To transition from mere compliance to operational resilience, organizations operating within Trinidad and Tobago must integrate the following directives:
Enforce Supply Chain Auditing: Vendor risk management is no longer optional. Organizations must mandate comprehensive security assessments for all critical third-party service providers.

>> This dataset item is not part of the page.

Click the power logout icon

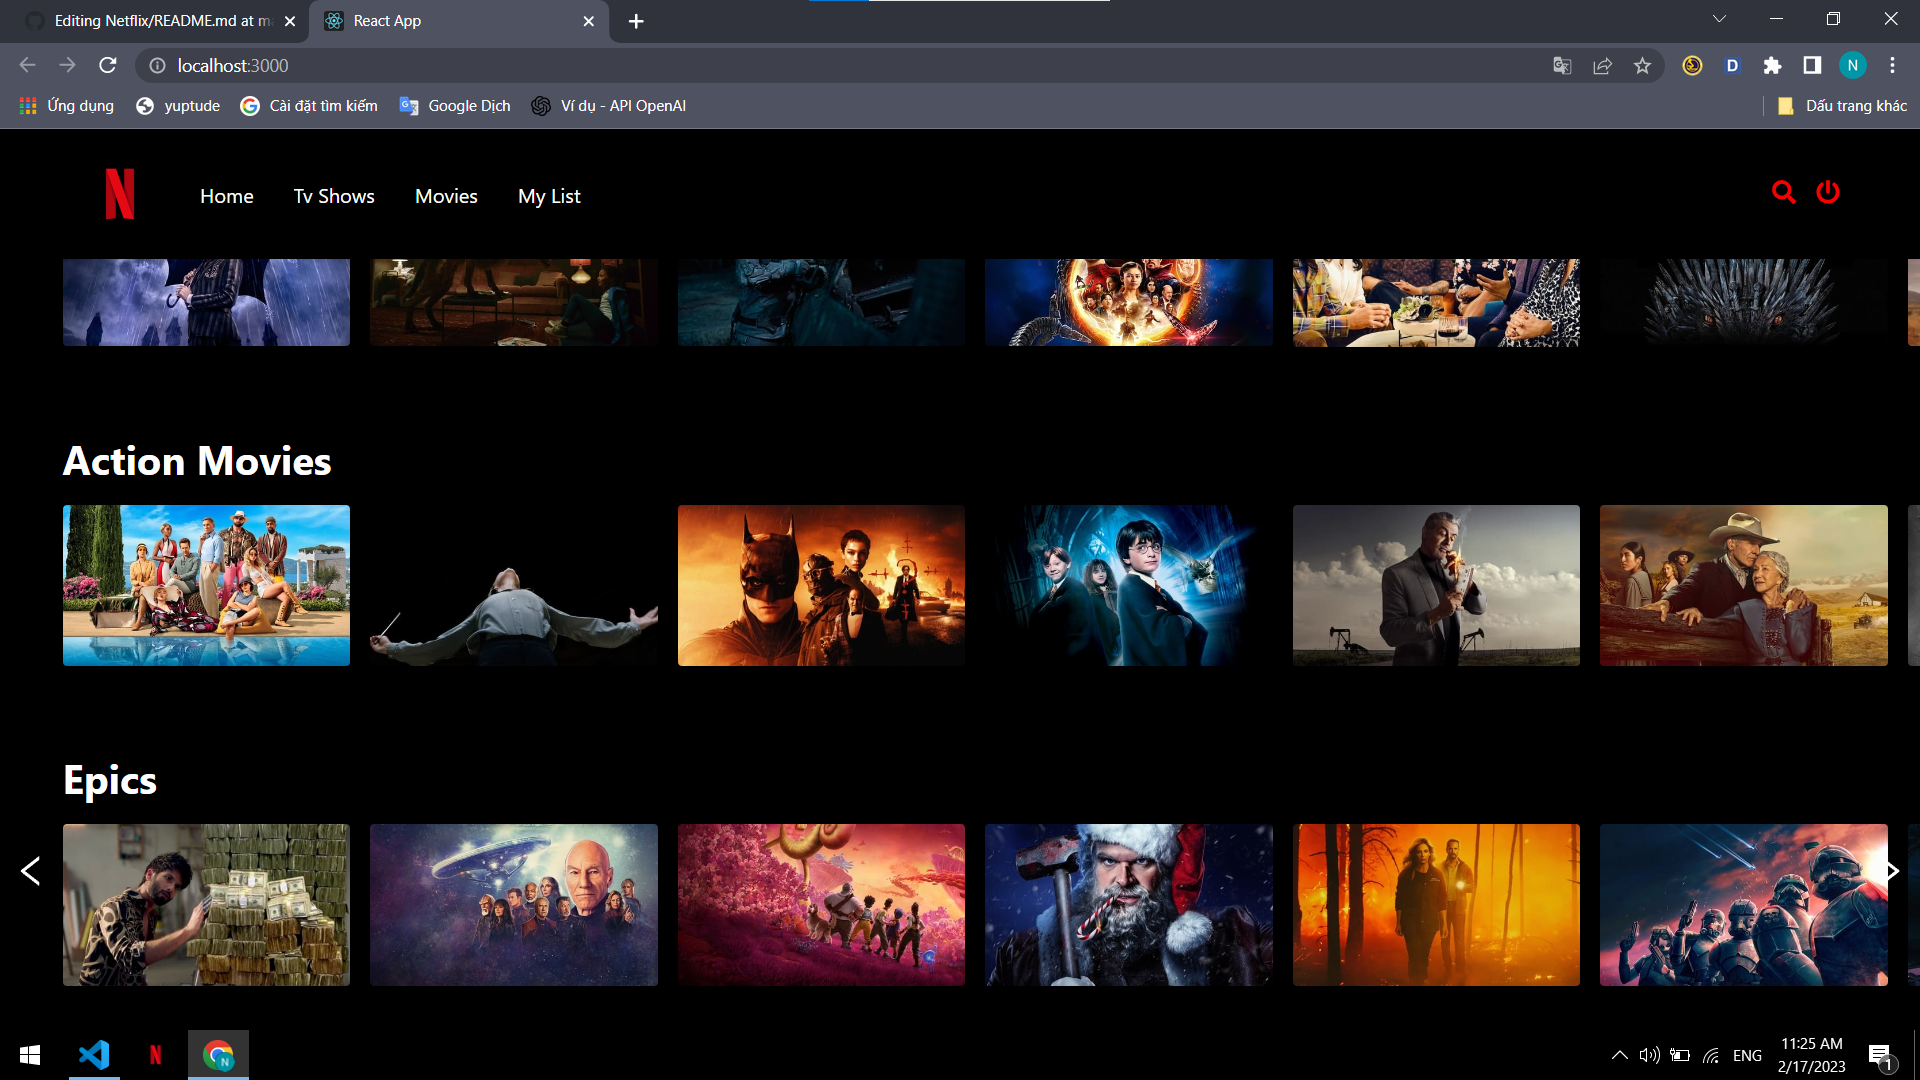pyautogui.click(x=1829, y=192)
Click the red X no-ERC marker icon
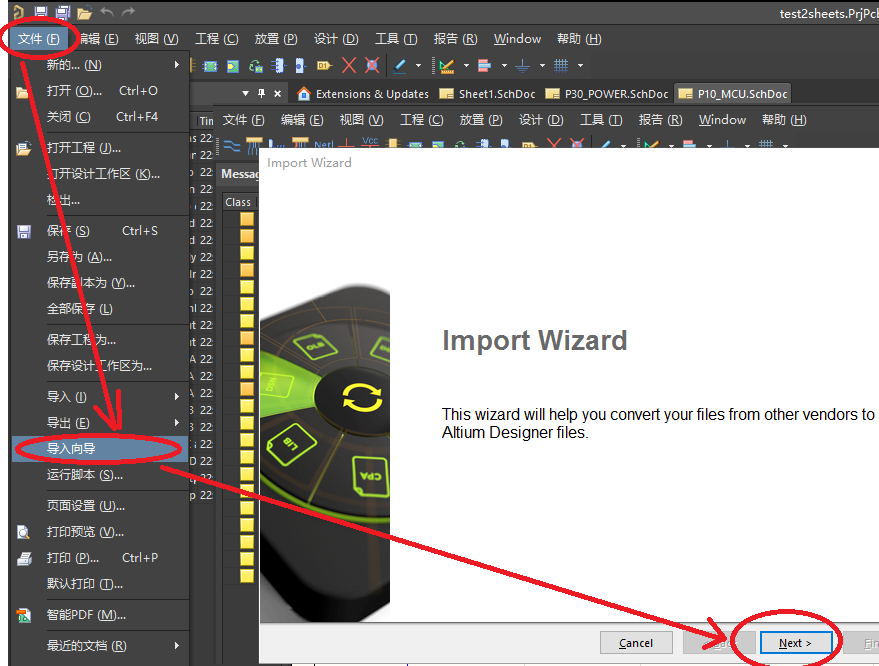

Harden the Human Perimeter: With BEC accounting for 70% of local incidents, security awareness training must evolve from annual compliance exercises into continuous, behavior-based coaching, coupled with mandatory, phishing-resistant Multi-Factor Authentication (MFA) across all remote access points.
Strict Configuration Management: Eliminate the low-hanging fruit. Routine auditing of active directories, cloud environments, and endpoint configurations is required to mitigate the vulnerabilities responsible for nearly half of successful network intrusions.
Trinidad and Tobago Cyber Security Incident Response Team (TT-CSIRT). (December 2025). "Reported Cyber Security Incidents 2019-2025 Statistics."
CARICOM Implementation Agency for Crime and Security (IMPACS). (October 31, 2025). "Updated CARICOM Cyber Security and Cybercrime Action Plan (CCSCAP) Launched." Port-of-Spain, Trinidad.
Telecommunications Authority of Trinidad and Tobago (TATT). (2025). "Strategic Plan 2025 - 2028 Summary."
Symptai Consulting. (2025). "Cyber Threats Facing Caribbean Resorts in 2025 – Our New Reality."